Mes enfants ont depuis longtemps quitté la maison et mon mari est décédé il y a cinq ans, pourtant, je ne me sens jamais seule entourée d’arbres. On communique, on se parle. Par bonheur, je croise d’autres gens seuls parlant aussi à voix haute. C’est moins cher qu’un psy. Lors des confinements liés à la pandémie de COVID, cette forêt a transformé mes tensions et mes angoisses en ressourcements apaisants. Les canicules, de plus en plus présentes, y sont tempérées naturellement. C’est une église païenne, sans murs, seulement la canopée en guise de toit. Dans mon wood, je suis une millionnaire.

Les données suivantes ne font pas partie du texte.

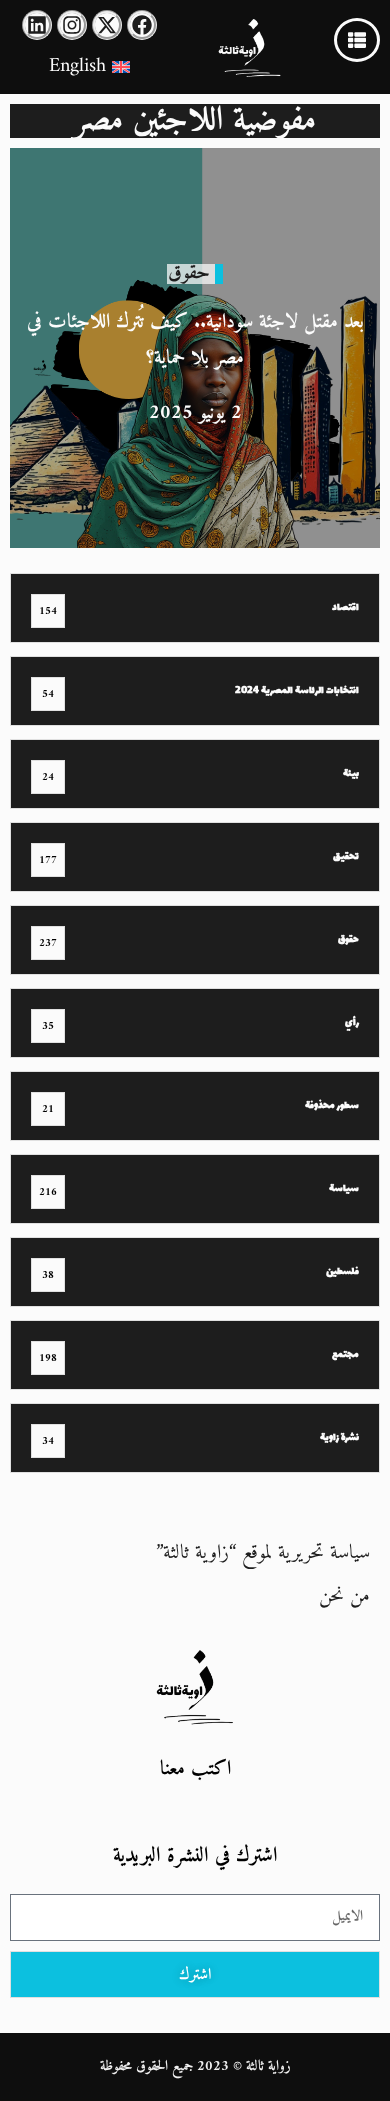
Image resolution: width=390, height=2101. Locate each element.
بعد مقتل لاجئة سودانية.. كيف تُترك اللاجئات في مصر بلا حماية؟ (195, 340)
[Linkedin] (37, 25)
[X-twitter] (107, 25)
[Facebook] (142, 25)
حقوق (189, 273)
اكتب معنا (195, 1769)
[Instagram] (72, 25)
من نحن (344, 1596)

Mais on ne voit pas tous les choses de la même façon. L’administration de la Ville de Rimouski a annoncé qu’elle allait raser ce jardin d’Éden pour construire une banlieue d’une autre époque de 800 unités d’habitation, et ainsi, transformer notre pharmacopée forestière en un immense îlot de chaleur avec du gazon en monoculture, des maisons avec stationnement, de nouvelles rues avec stationnements, de l’asphalte, du béton, des infrastructures, des services, des automobiles, etc.

J’ai assez lu Orwell pour me méfier de ceux qui disent que détruire, c’est construire. Ce projet immobilier ne comprendra aucun logement social ou communautaire, mais malgré cela, la raison principale de ce nouveau quartier serait de combattre la crise du logement. S’il suffisait de bâtir du logement pour régler la crise, ce serait déjà plus cohérent.

L’Institut de recherche et d’informations socioéconomiques (IRIS) publiait récemment une étude qui affirme catégoriquement : « Tant et aussi longtemps que la majeure partie du parc locatif appartiendra au privé, la capacité des locataires à se loger convenablement sera toujours menacée. La construction de nouveaux logements est insuffisante pour remédier à la crise. »

Pendant que le pays brûle, le maire Guy Caron offre une majestueuse forêt magique à la demande des promoteurs privés qui bâtiront des logements hors de prix pour celles et ceux qui subissent le plus les crises — immobilière et écologique. Fin du monde et fin du mois, même combat. Heureusement, les citoyennes et les citoyens s’unissent pour empêcher la destruction de notre milieu de vie gratuit et curatif. Une large majorité des personnes consultées ont exprimé leur désaccord lors de rencontres d’information et de consultations en ligne, et une pétition de plus de 1100 noms a été déposée à la Ville.

Malgré tout, le maire Caron martèle que la Ville ira de l’avant. Comme le dit le secrétaire en chef de l’ONU : « Les politiques actuelles conduisent le monde vers un réchauffement de 2,8 °C. Cela annonce une catastrophe. Pourtant, la réponse collective est pitoyable. »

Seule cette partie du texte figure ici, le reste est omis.